Los expertos coinciden en señalar en sus estimaciones la existencia de cerca de 15.000 tipos de uvas diferentes empleadas para la elaboración del vino. Si nos centrásemos en el territorio nacional la suma rozaría las 300 variedades. Cada una de ellas con sus propias características.
Pero, a pesar de este extraordinario abanico de vides, lo cierto es que todas estas tipologías parten de una misma raíz. Haciendo una similitud con nuestro idioma, del latín parten las diferentes lenguas romances que durante milenios han ido evolucionado y que, por otro lado, se han enriquecido de las aportaciones de otras culturas. En el caso de la uva todo comienza con la Vitis vinífera (tipo de vid con la que se hace el vino). Sería el origen de las especies si fuera por Darwin, o el big bang de Stephen Hawking, o cintando a un polémico central de fútbol blaugrana “Contigo empezó todo”.
Y es así. Desde su “divina” creación, la de Baco, claro, la Vitis vinífera ha realizado un viaje similar al de Ullyses. Toda una epopeya. Sus semillas se han esparcido por todo el globo en un colosal viaje que algunos sitúan en el Caúcaso. Desde allí se habría extendido hacia tierras orientales y por supuesto, por la cuenca del Mediterráneo. Más tarde a medida que se fue colonizando América la planta comenzó su nueva expansión debido a una enorme capacidad de adaptación (es hemafrodita y sus genes mutan con gran facilidad).
Esto explica la gran cantidad de variedades de uva existentes en el mundo.

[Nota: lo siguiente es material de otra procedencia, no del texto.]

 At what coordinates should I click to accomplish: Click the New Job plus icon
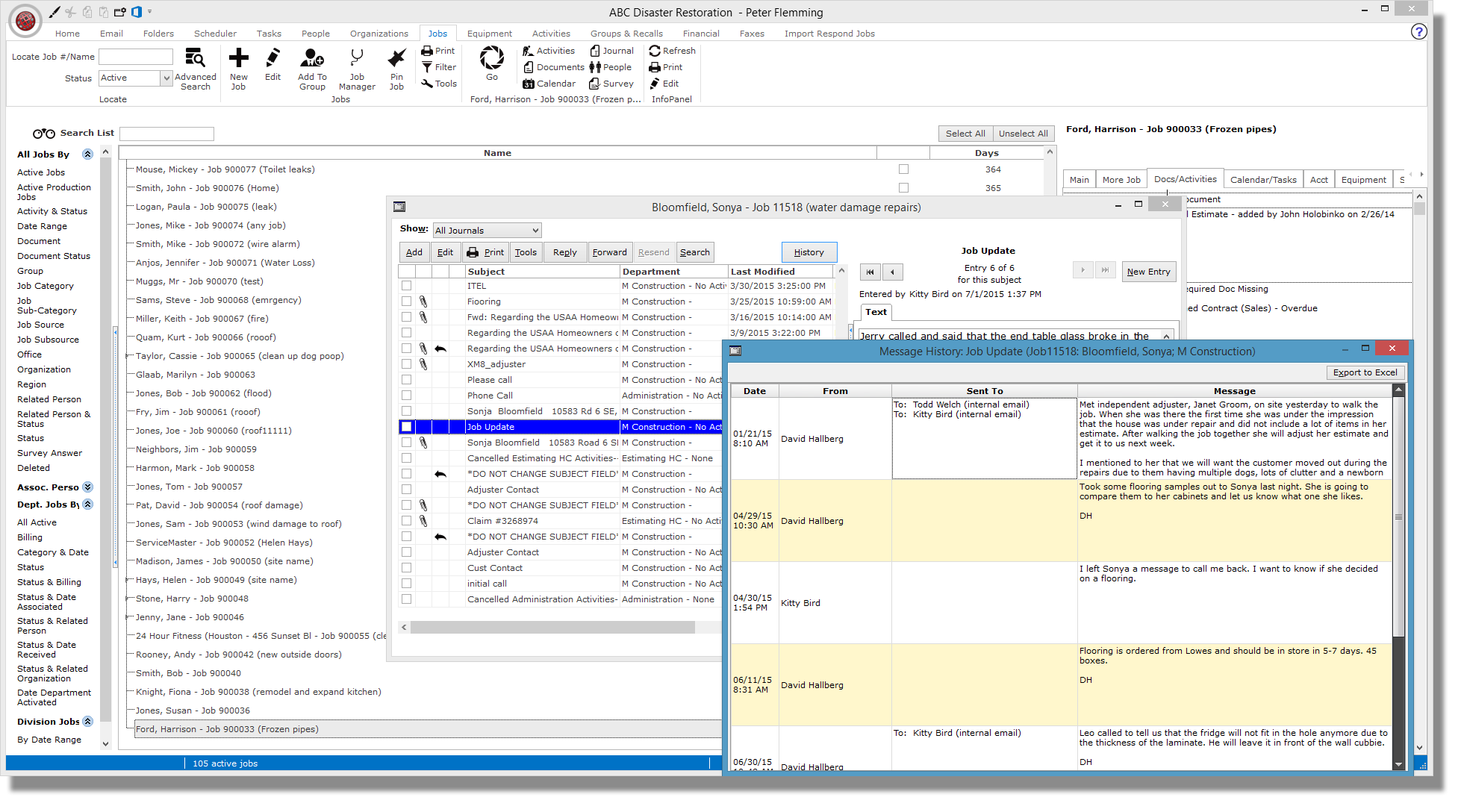(238, 58)
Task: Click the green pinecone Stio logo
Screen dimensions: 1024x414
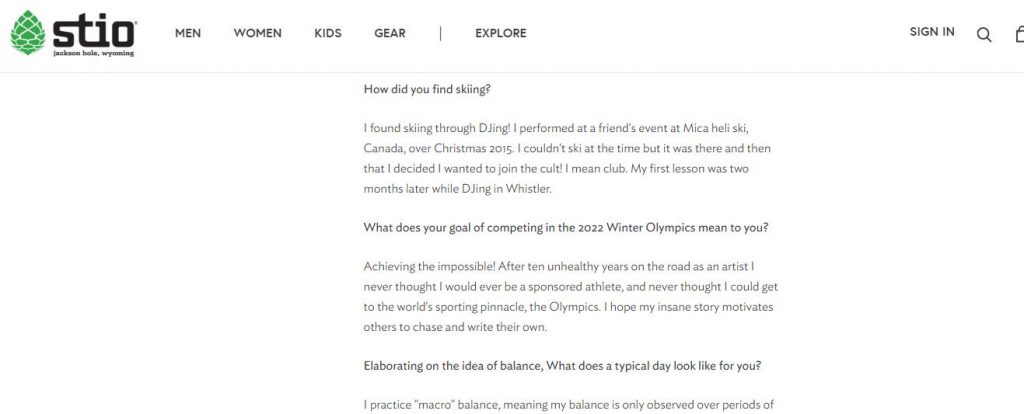Action: (28, 33)
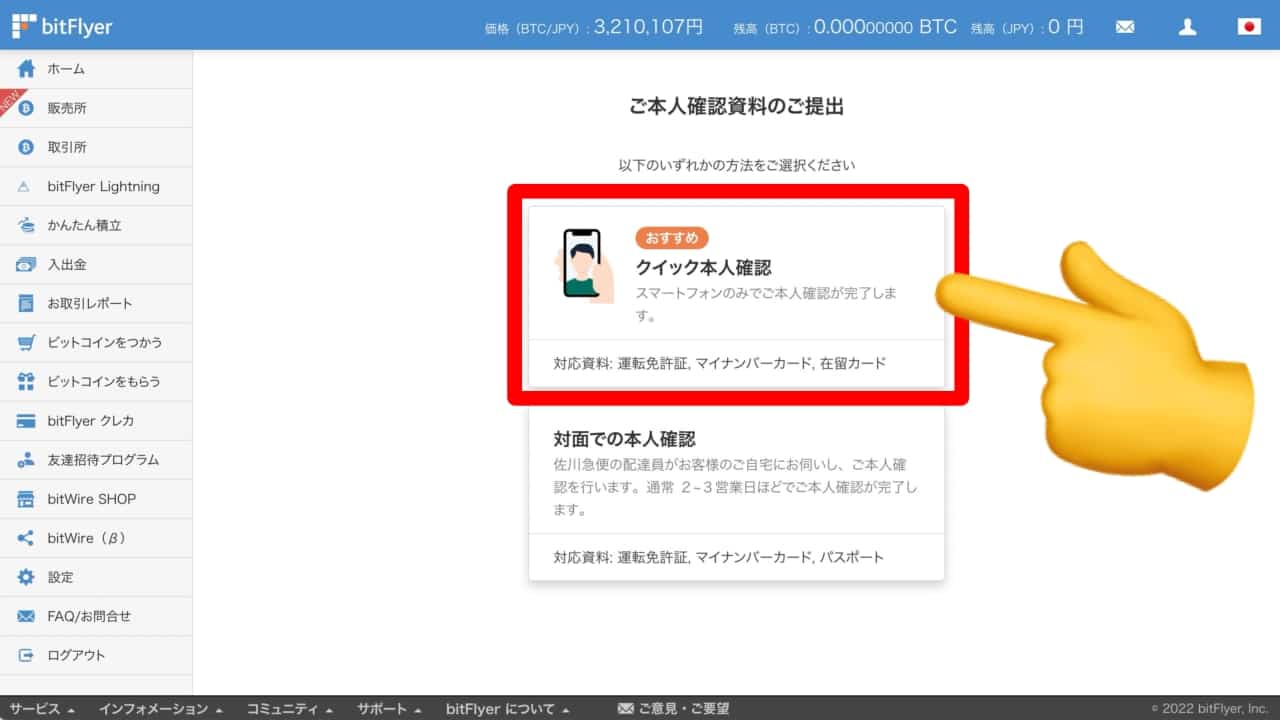Open the user account profile icon
The height and width of the screenshot is (720, 1280).
[x=1187, y=27]
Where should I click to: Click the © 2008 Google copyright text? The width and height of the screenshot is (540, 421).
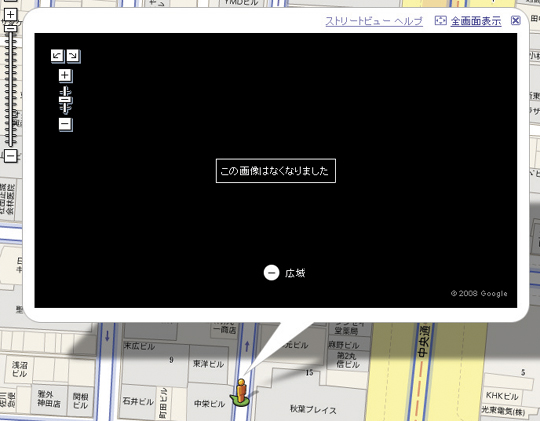pos(479,294)
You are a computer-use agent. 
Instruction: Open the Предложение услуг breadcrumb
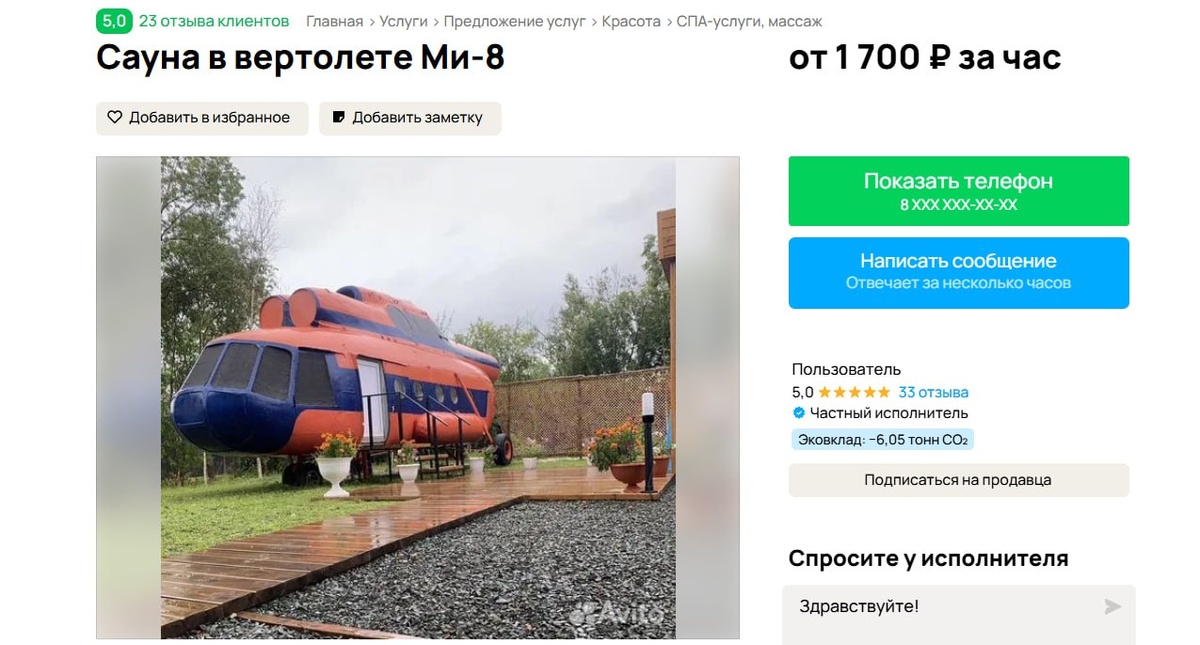[x=515, y=21]
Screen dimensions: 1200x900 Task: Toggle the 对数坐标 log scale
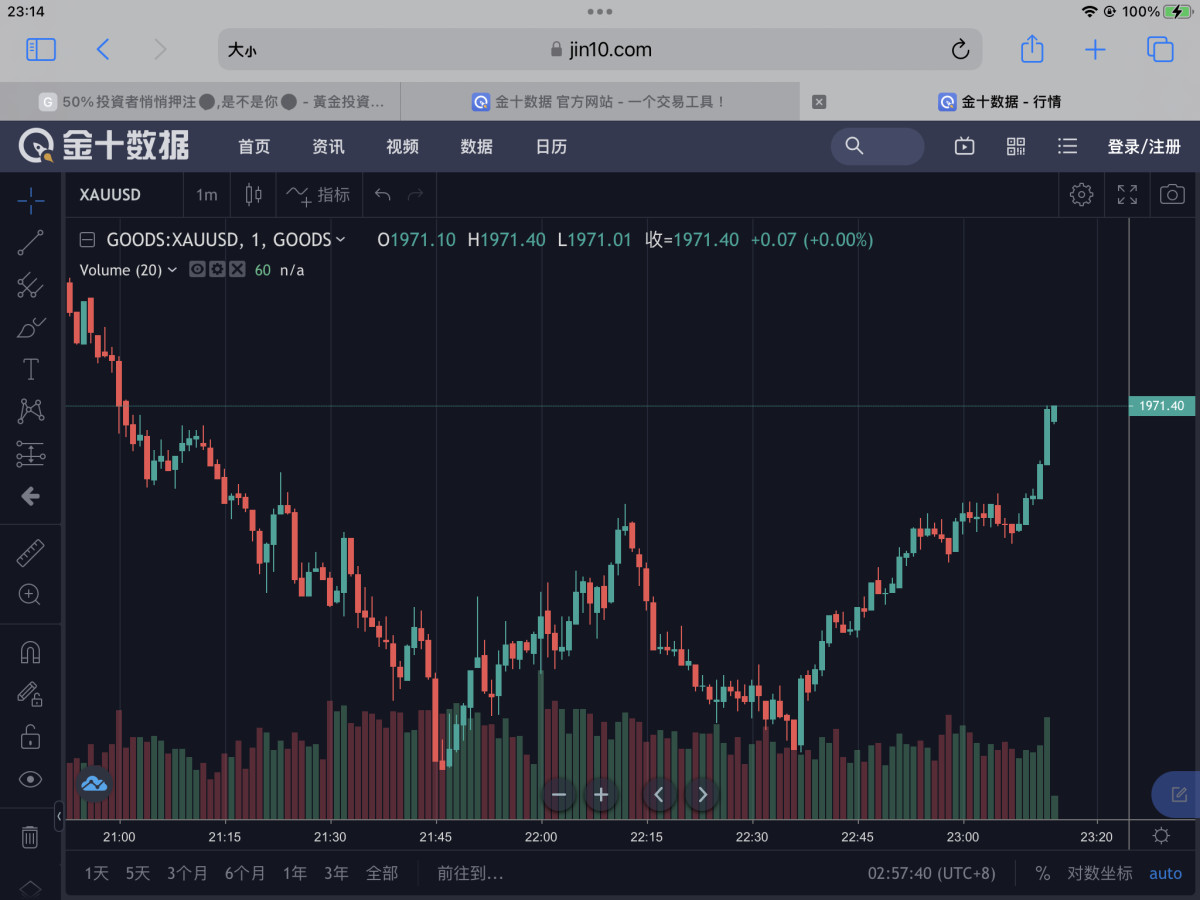point(1099,873)
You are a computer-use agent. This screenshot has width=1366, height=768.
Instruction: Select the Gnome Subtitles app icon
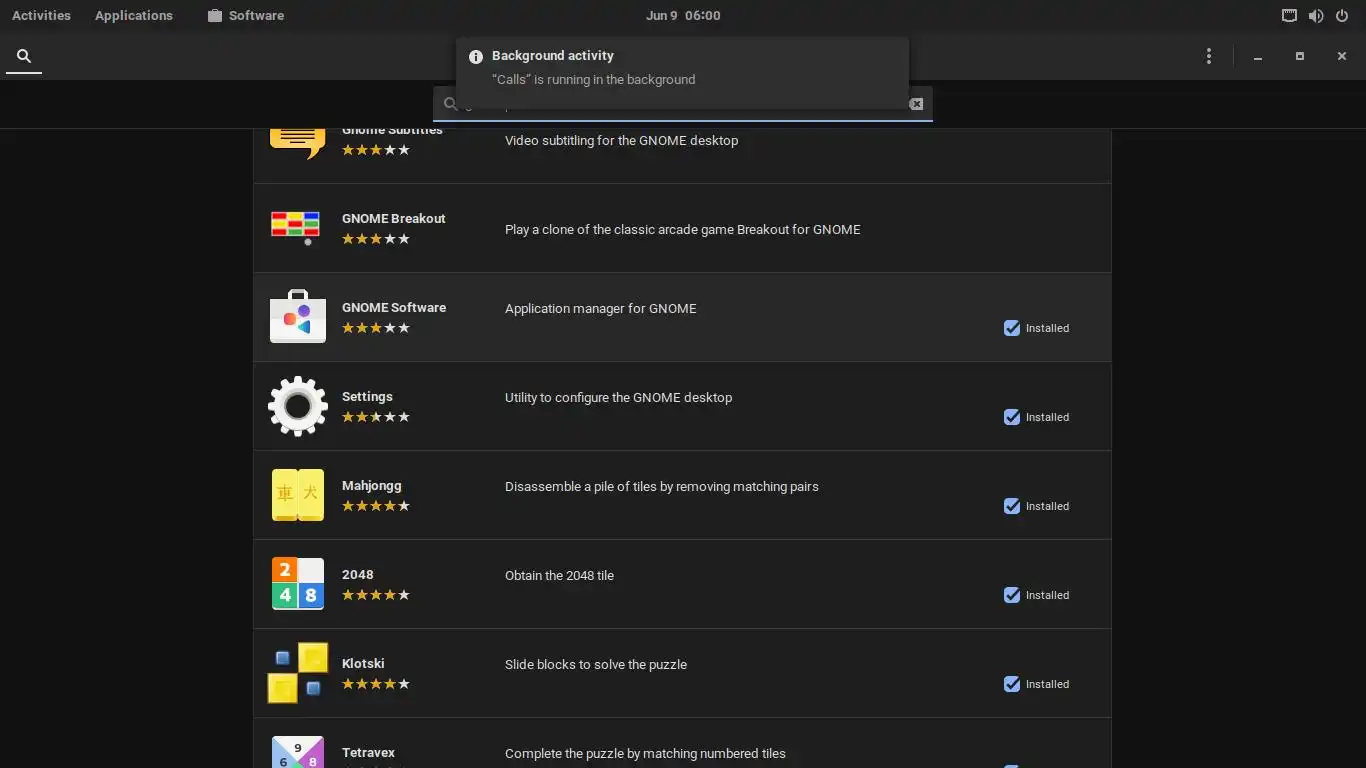[298, 144]
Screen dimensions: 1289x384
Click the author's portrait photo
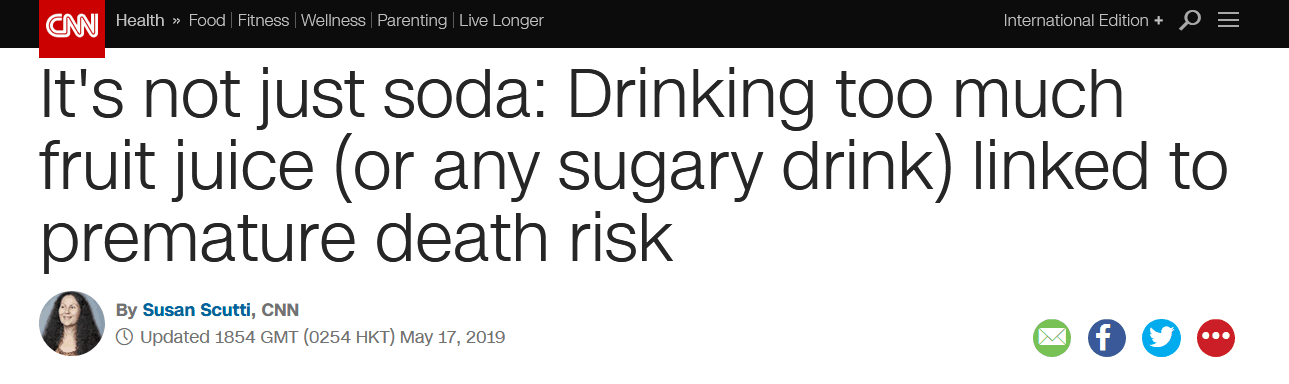tap(72, 324)
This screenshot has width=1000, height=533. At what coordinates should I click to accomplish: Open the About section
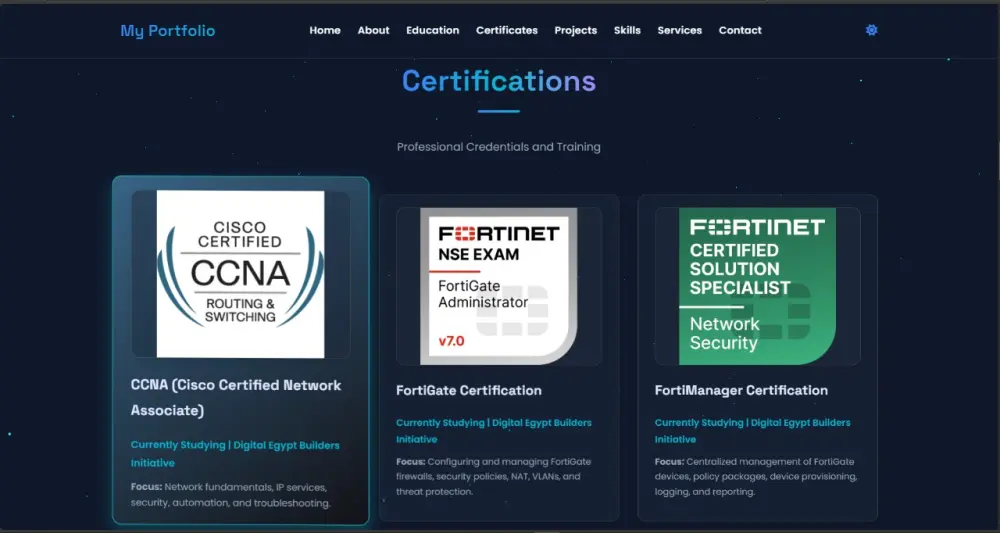[373, 30]
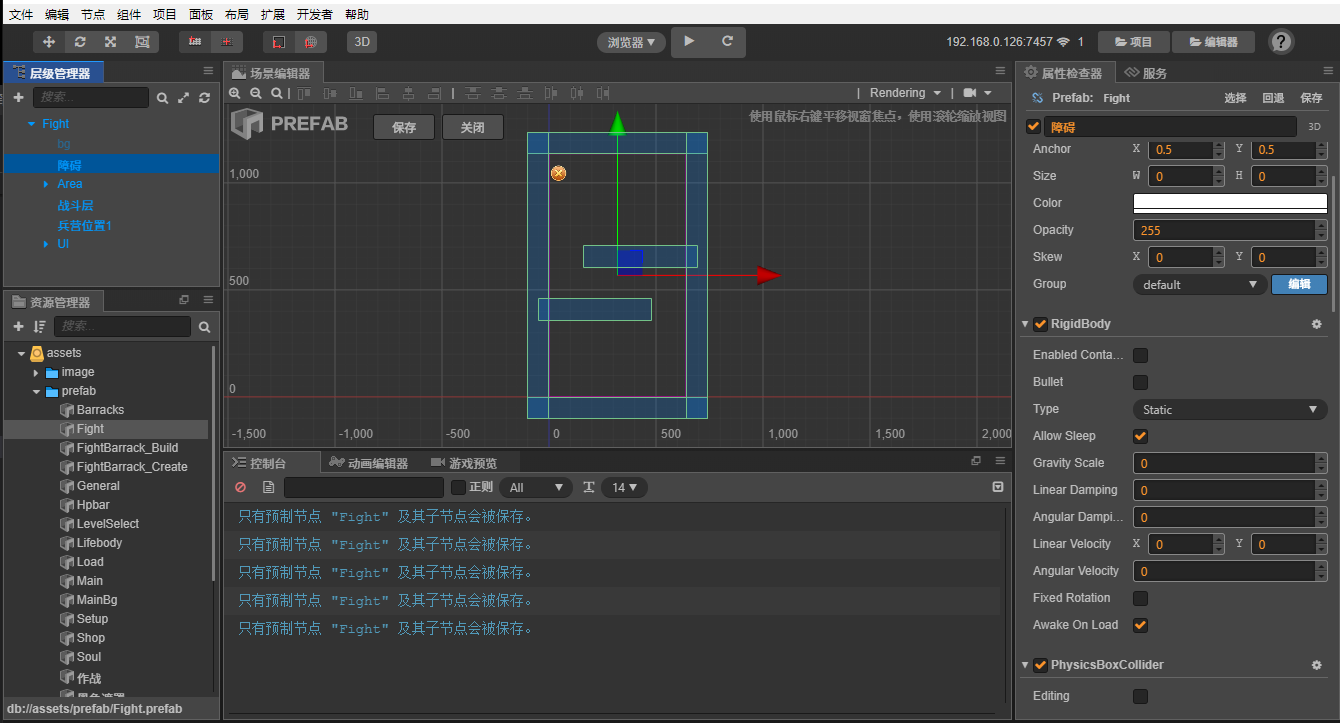The height and width of the screenshot is (723, 1340).
Task: Select the rect transform tool
Action: point(142,42)

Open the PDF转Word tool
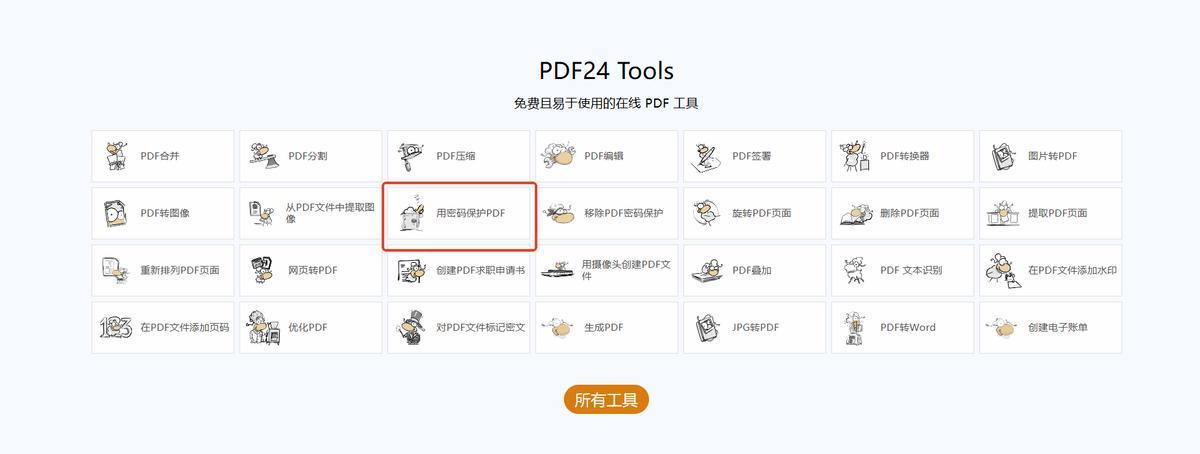(x=902, y=327)
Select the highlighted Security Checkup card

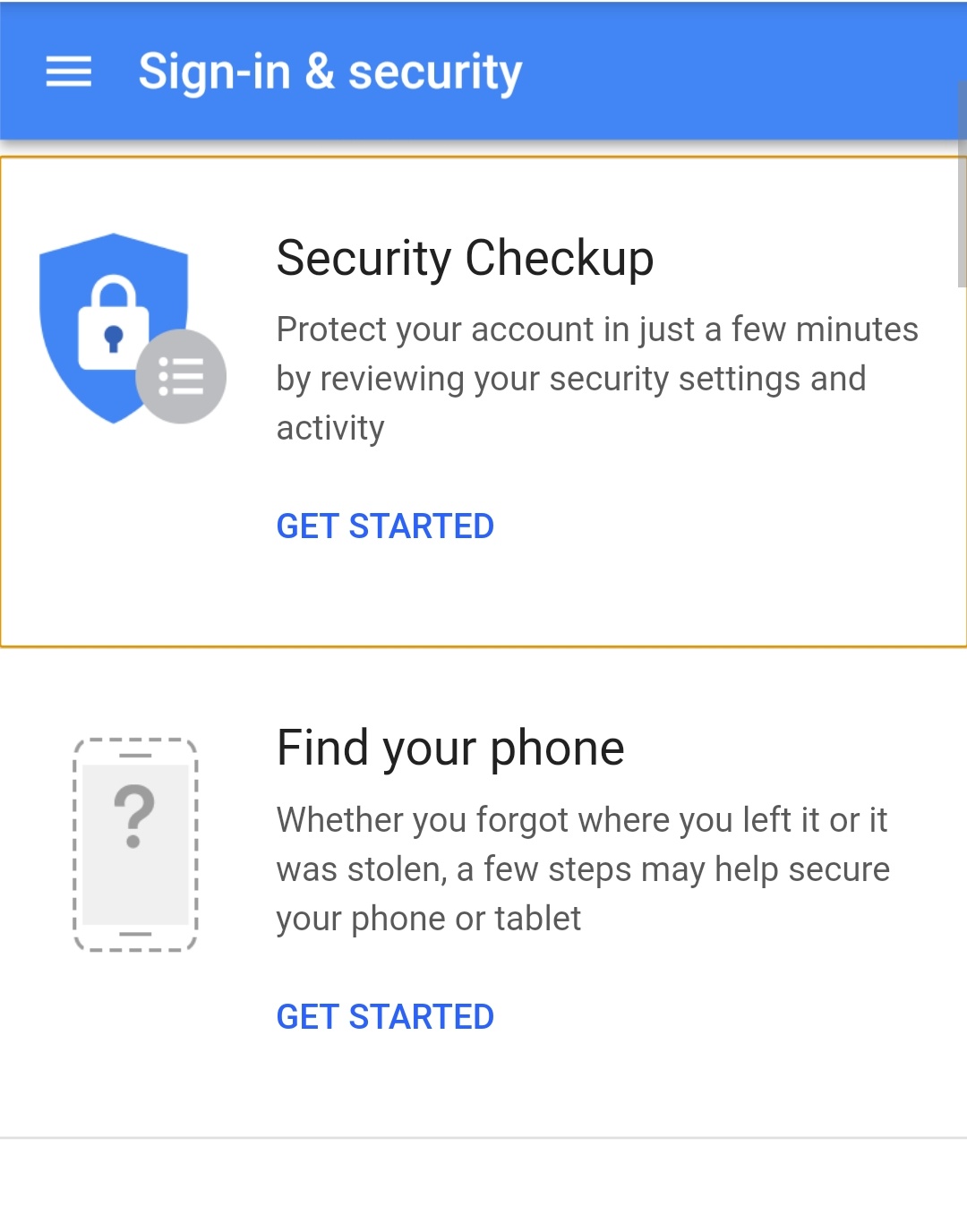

Cada una de estas uvas aporta características exclusivas de los territorios y suelos que las cobijan. Sus alturas, temperaturas, nutrientes y climas le otorgan a la fruta sus texturas, sabores y olores que las definen y diferencian de las demás. Paradójicamente las hacen únicas, a pesar de tener una sólo madre, la vitis. Es fácil reconocer el parentesco evolutivo con la especie humana.
Citando algunas de las variedades de uvas tintas las más conocidas y apreciadas en el mundo vitícola destacaríamos especies como el Tempranillo, Cabernet Sauvignon, Cabernet Franc, Tannat, Merlot, Syrah, Pinot Noir, Sangiovese, Garcacha, Mencía, Mazuelo, Maturana, Monastrel, o Verdejo entre otras.
Y dentro de la genética de fruto blanco nombraremos la Chardonnay, Sauvignon Blanc, Riesling, Gewurstraminer, Palomino, Gewurstraminer, Garnacha blanca, Albariño, Godello, Semillón, Hondarribi Zuri, Malvasía, Moscatel, Parellada, etc, etc…
En el caso de la Ribeira Sacra la variedades tintas Mencía, Merenzao, Brancellao o Sousón o los Godellos y Albariños como variedades blancas hacen de esta zona una de las más laureadas del panorama vitícola internacional.
Y todo se hace más complejo todavía si se tiene en cuenta que a toda esta tipología de vides hay que aclarar que en cada vino se mezclan siempre una o más variedades de este manjar combinando sus genéticas y logrando un exclusivo aroma, cuerpo o color.
Así pues, miles de uvas diferentes, pero todas parten de una misma raíz, de una fruta compuesta por genes en continuo cambio que hacen que los vinos también muten.